En este pueblo (XXV)

Por Anxo @anxocarracedo

Con la venia del señor Paramio.

En este pueblo no hace falta que venga ningún iluminado a explicar qué es eso del trabajo en equipo. Aquí puede haber rencillas entre los vecinos, puede haber cuentas pendientes y hasta odios ancestrales, pueden incluso sonar palabras gruesas en las partidas de tute pero, cuando el interés es común, se guardan las diferencias y todo el mundo arrima el hombro. Así se hacía frente al fuego hasta hace no tanto. Las cañas de pino era toda la tecnología antiincendios de que se disponía pero, en cuanto sonaba la campana de la iglesia, ya estaban movilizados los hombres y alguna que otra mujer bien dispuesta.

Los viejos hablan de muchas tareas en común que se resolvían en buena armonía. Eso sí, una vez que terminaba el trabajo, cada pardal a su espiga. Cuentan que antes de la guerra, cuando se hizo la obra de la traída del agua y hubo que llevar materiales de construcción por el camino del calvario arriba, se convocó junta vecinal para repartir quehaceres. Se debatió sobre lo divino y lo humano, pero en cuanto a los medios de transporte no hubo discusión: el carro, el de Juan Manuel —que unía al título de alcalde el de rico del pueblo— y la pareja, la del ti Migas —que no era tan rico pero se defendía.

Nadie recuerda un tiro más dispar y al mismo tiempo más efectivo que aquel. Gallardo, berrendo de planta imponente, dócil y de mirada acuosa, se sometía con paciencia al arco derecho del yugo, que caía en picado hacia el cuello de la Redonda, colorada y raquítica, terca y rabiosa como ella sola. Se decía que era machorra y el hecho es que nunca dio un ternero, pero tirar tiraba del carro que se mataba. El gigantesco buey se las veía y se las deseaba para igualar el reprís de aquel demonio cuando los baches del camino hacían más dura la pendiente. La vaca agachaba la cabeza hasta tocar el suelo con el bozal, haciendo que el yugo se inclinara todavía más y que todos, salvo el Migas, temieran el desastre. Al final, por grande que fuera el hoyo y por pesada que fuera la carga, el carro salía.

Y eso no es nada.

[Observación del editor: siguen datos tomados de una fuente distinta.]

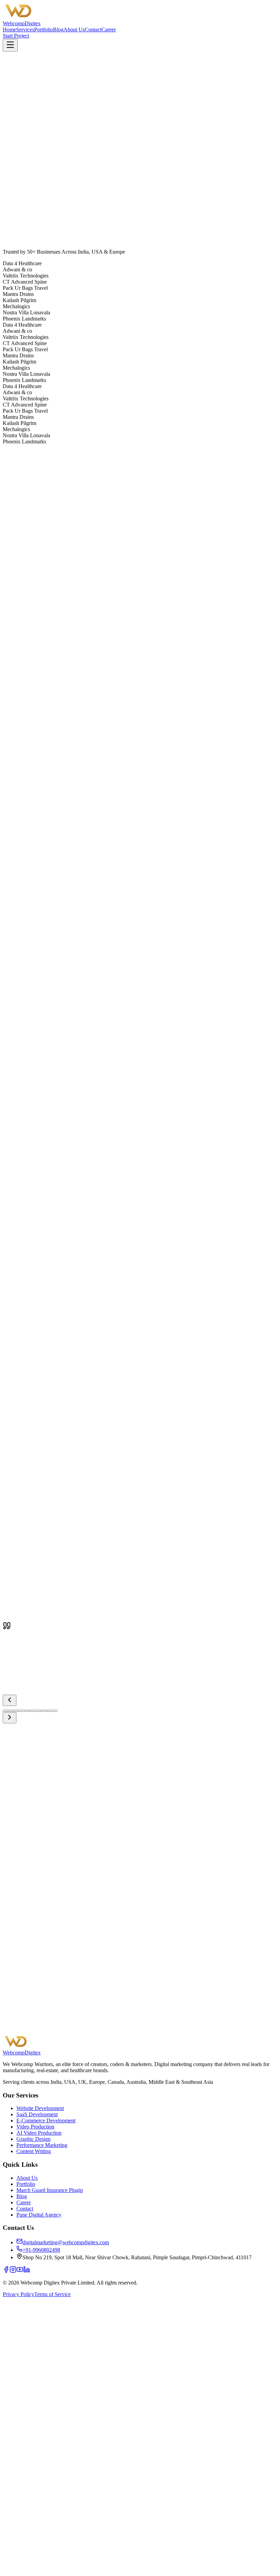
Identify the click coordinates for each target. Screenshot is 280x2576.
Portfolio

Porque la Historia demuestra que aquí, cuando se presenta una de esas ocasiones que se pintan calvas, la gente sabe dejar en cuarentena hasta la más enraizada de las inquinas, la que vincula a este pueblo con el pueblo de abajo. Desde tiempo inmemorial, ambas localidades han cultivado una relación de montescos y capuletos. Según algunos —y a falta de desmentido por parte de la Academia de la Etnografía la hipótesis ha de darse por buena— los matrimonios mixtos fueron tabú hasta anteayer. Cosa de bobos porque, si hemos de ser objetivos, son muchas más las cosas que los unen que las que los separan. A lo largo de las décadas, los dos pueblos han compartido la carretera y el río, el ayuntamiento y el cuartel de la Guardia Civil —hasta que se lo llevaron—, las escuelas y el dispensario médico, el tanatorio y los fondos europeos, que aquí levantaron un museo del chocolate y allá otro de la resina. Algo de eso se debió de poner sobre la  mesa aquel verano que, por las fiestas, una comisión paritaria decidió organizar un partido de fútbol entre mozos de ambos pueblos. La idea era confraternizar, pero por haches o por bes la cosa acabó a sopapos y al año siguiente cada uno se atuvo al inocuo solteros contra casados. ¡Allá cuidaos!

Pero sí, hubo un momento en que este pueblo y el de abajo fueron capaces de encontrar una causa común que aventó chovinismos y pamplinas. Sucedió en la segunda década del siglo pasado, cuando la condesa propietaria del monte decidió sin encomendarse a Dios ni al Diablo venderlo a la compañía resinera. La gente supo ver que aquella extensión de cuatro mil hectáreas dedicada principalmente al pino rodeno, con cuya savia se elaboraban cada año cien toneladas de esencia de trementina y más de mil barriles de colofonia, y de la que además salía leña para calentar las casas y pasto para el ganado, era su vida, el presente y el futuro de los pueblos. Lo vieron claro y pelearon juntos en los juzgados. Les costó años de porfía, pero finalmente lograron hacer valer el derecho de retracto y obtuvieron la propiedad del pinar. Trescientos vecinos de ambas localidades se hipotecaron para reunir el millón de pesetas de la época que costó la broma. Cuando todo terminó se organizó una fiesta de aquí te espero, con calles engalanadas, merienda y vítores para don Gaspar, el abogado que hizo el milagro. De todo esto queda poca memoria en este pueblo y si alguna ha de conservarse será gracias a uno del pueblo de abajo que, sin que nadie se lo haya mandado, se ha puesto a escribir la Historia de estos lugares.